__Data supplied__.
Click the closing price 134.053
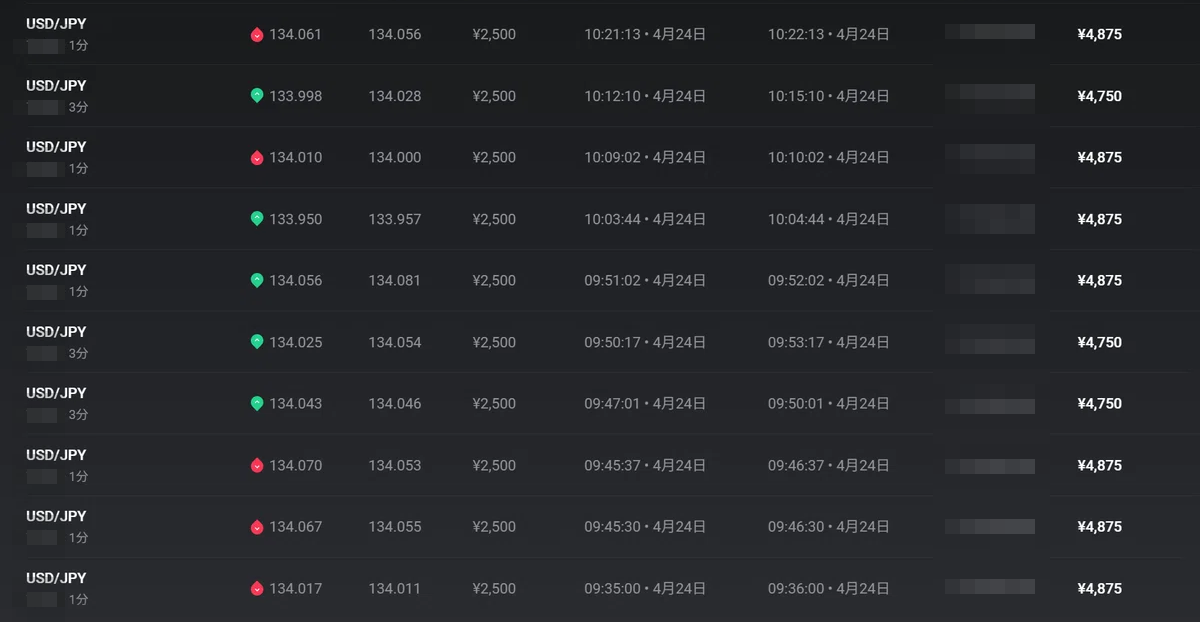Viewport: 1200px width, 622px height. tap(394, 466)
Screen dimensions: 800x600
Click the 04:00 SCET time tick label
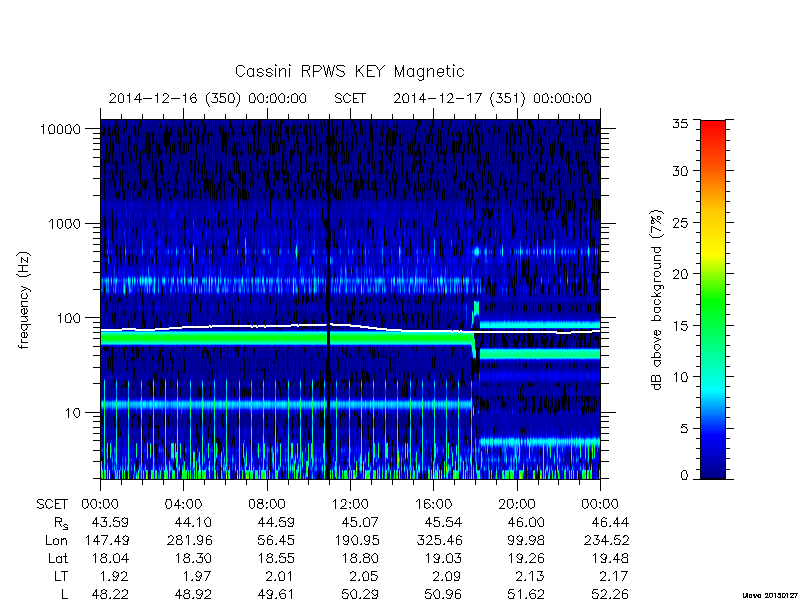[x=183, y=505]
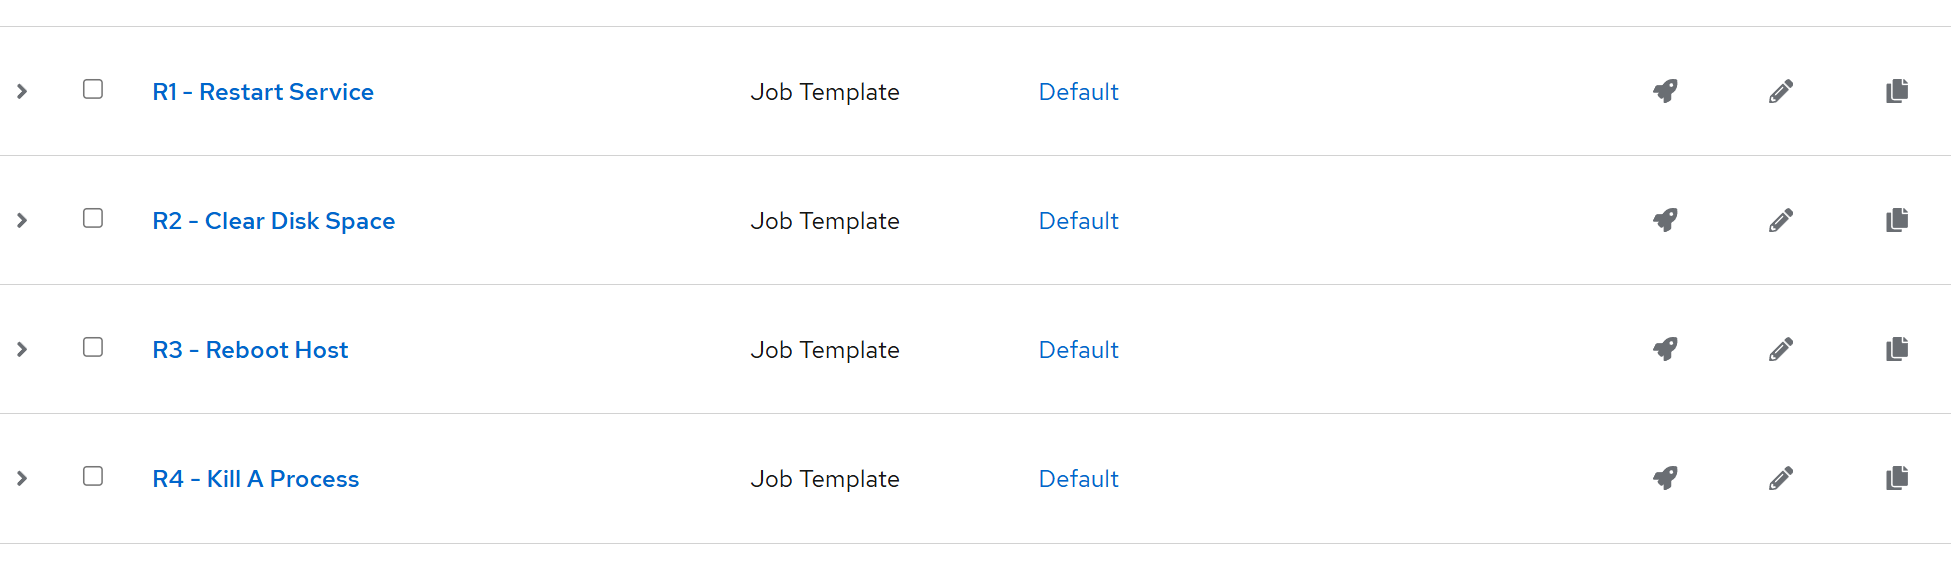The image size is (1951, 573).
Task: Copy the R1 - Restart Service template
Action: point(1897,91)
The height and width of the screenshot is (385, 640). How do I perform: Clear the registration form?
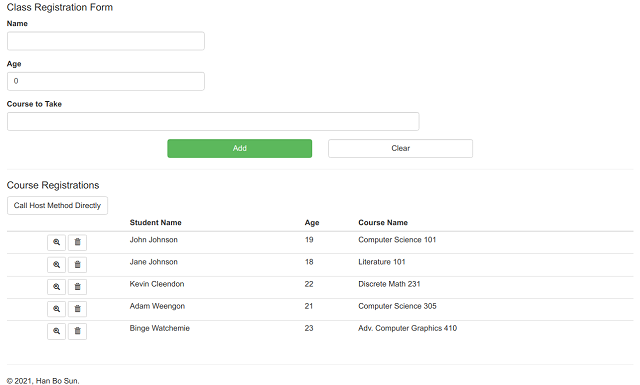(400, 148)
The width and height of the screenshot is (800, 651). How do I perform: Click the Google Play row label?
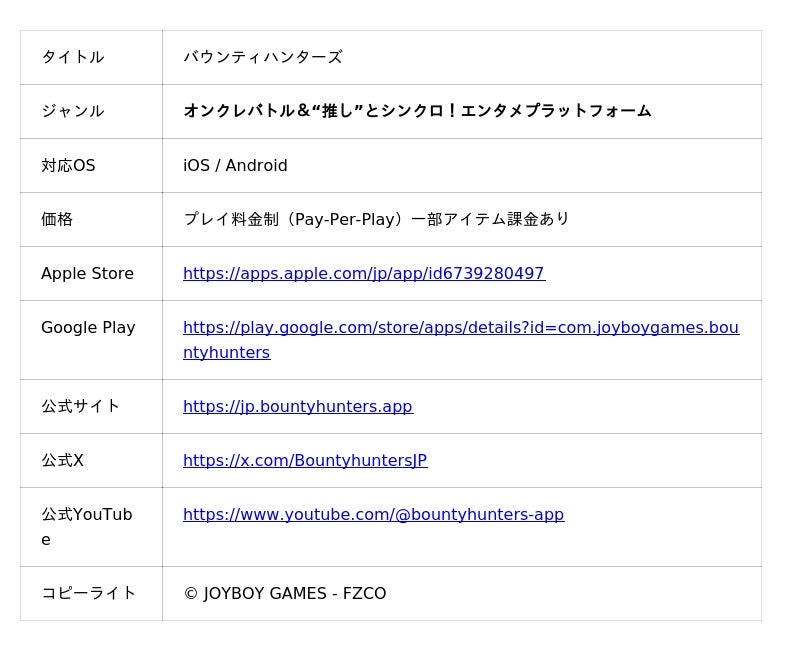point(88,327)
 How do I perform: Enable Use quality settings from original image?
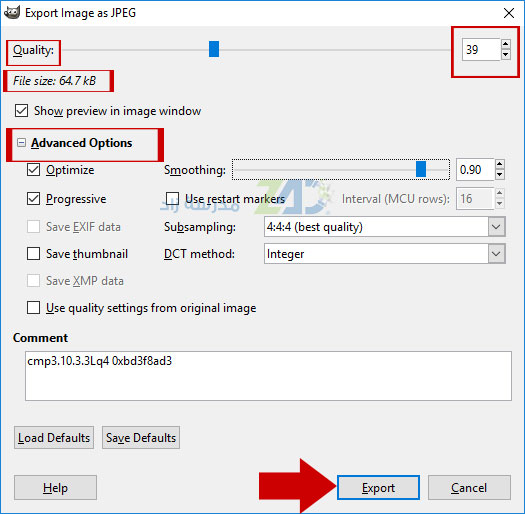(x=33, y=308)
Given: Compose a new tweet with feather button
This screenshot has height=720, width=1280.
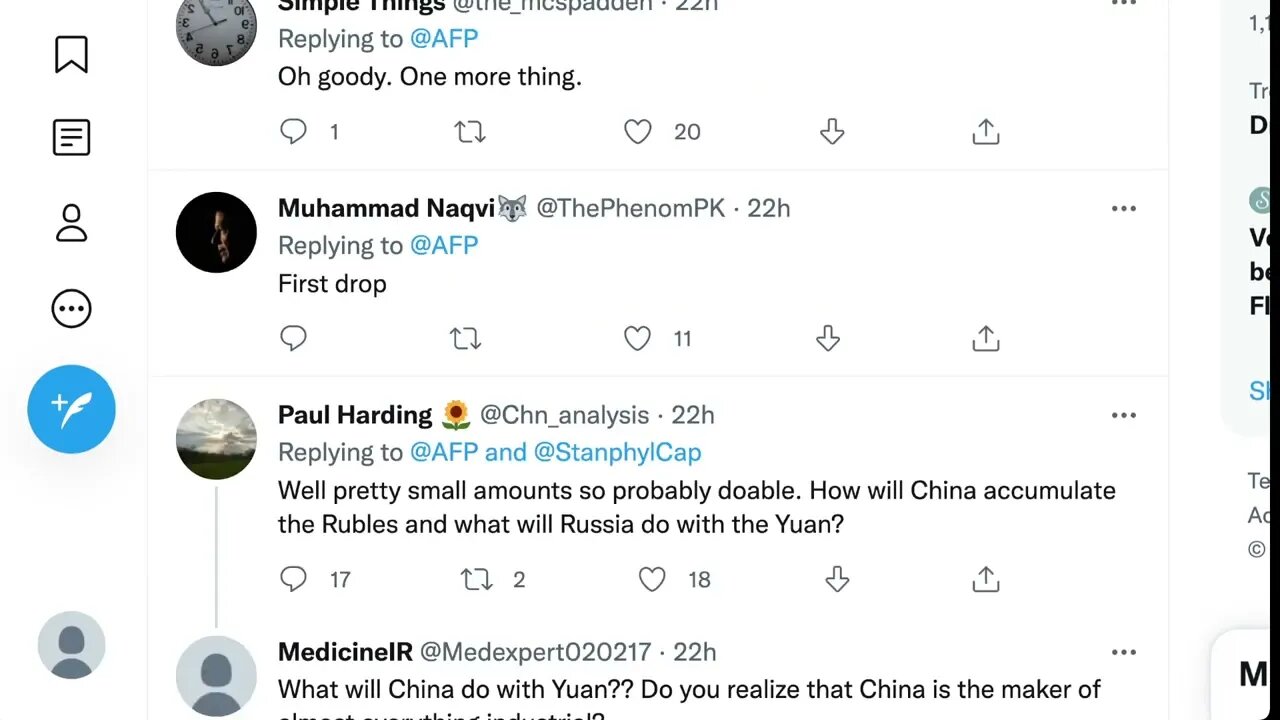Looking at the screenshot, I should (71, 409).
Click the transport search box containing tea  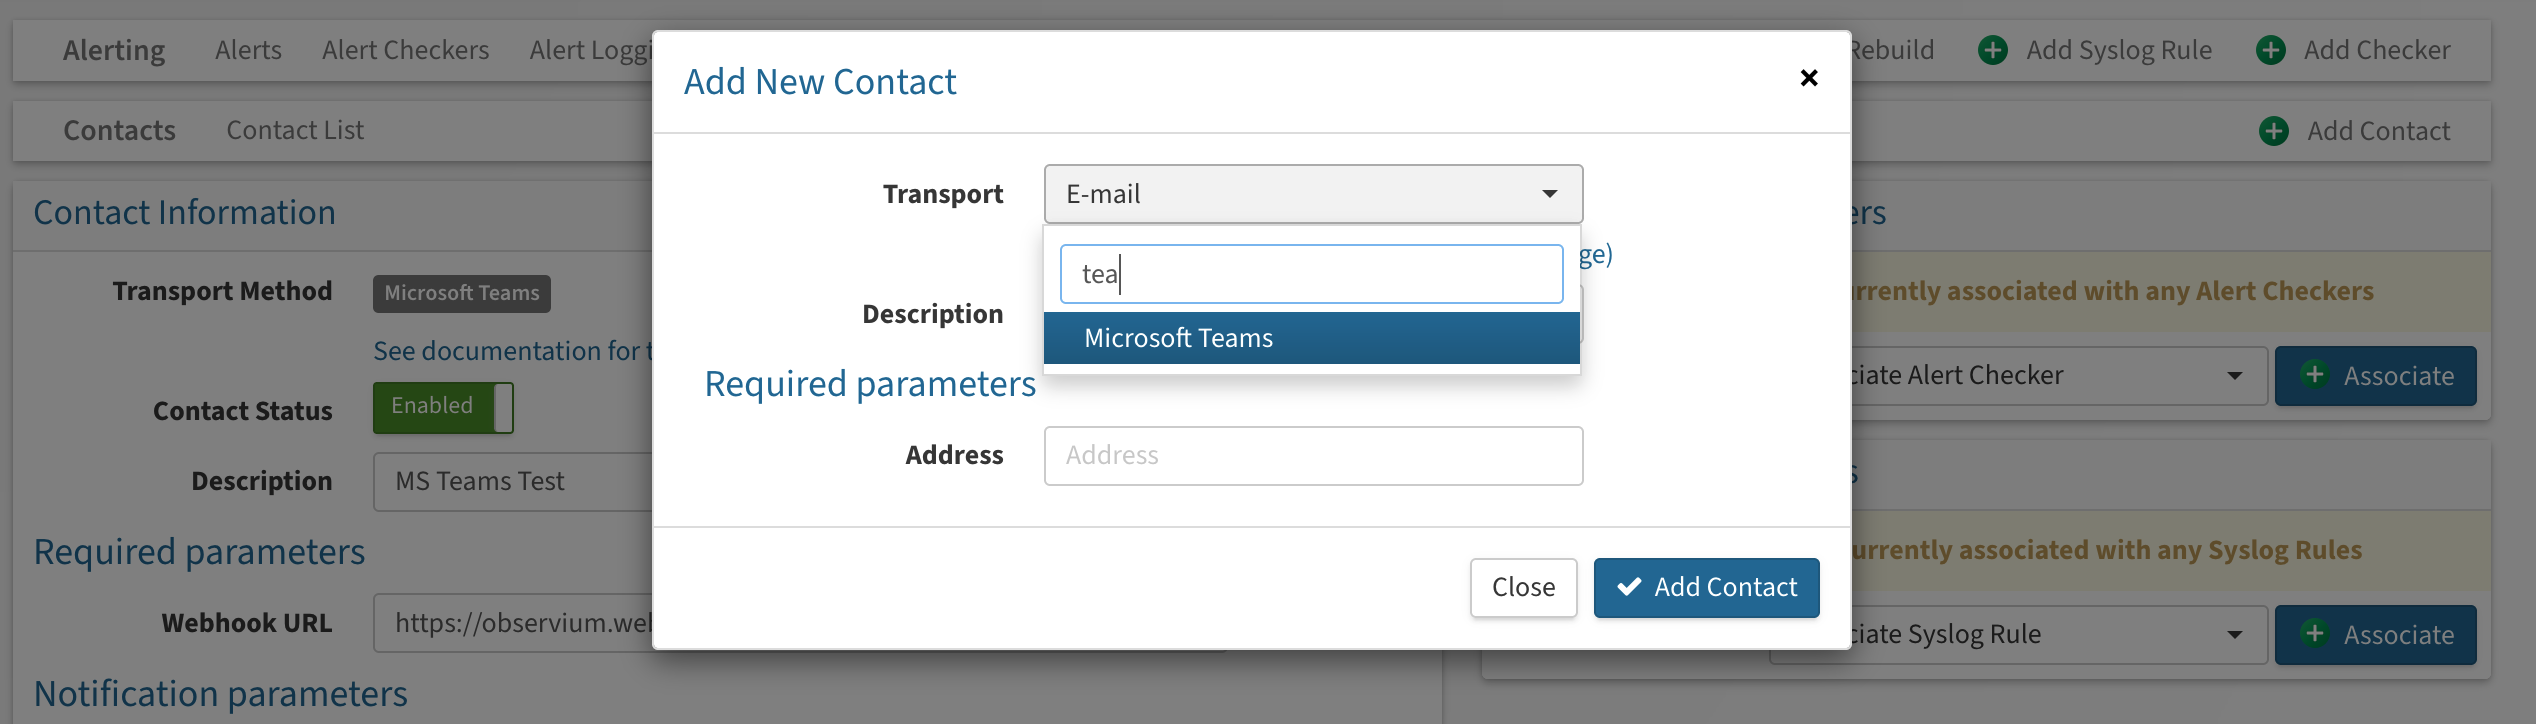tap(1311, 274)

__Instructions for the task__.
Without any pictures, output exactly the lines from the start of the material through the line that contains "Given: Compose a", and only those.

__Solution for this task__.
Click the closing price 134.053
Viewport: 1200px width, 622px height. tap(394, 466)
Screen dimensions: 800x600
Click the 04:00 SCET time tick label
[x=183, y=505]
The image size is (1951, 573).
Task: Copy the R1 - Restart Service template
Action: point(1897,91)
The height and width of the screenshot is (385, 640). How do I perform: Clear the registration form?
(400, 148)
The width and height of the screenshot is (800, 651). How do I perform: Click the Google Play row label?
point(88,327)
 How do I perform: Enable Use quality settings from original image?
(x=33, y=308)
Given: Compose a new tweet with feather button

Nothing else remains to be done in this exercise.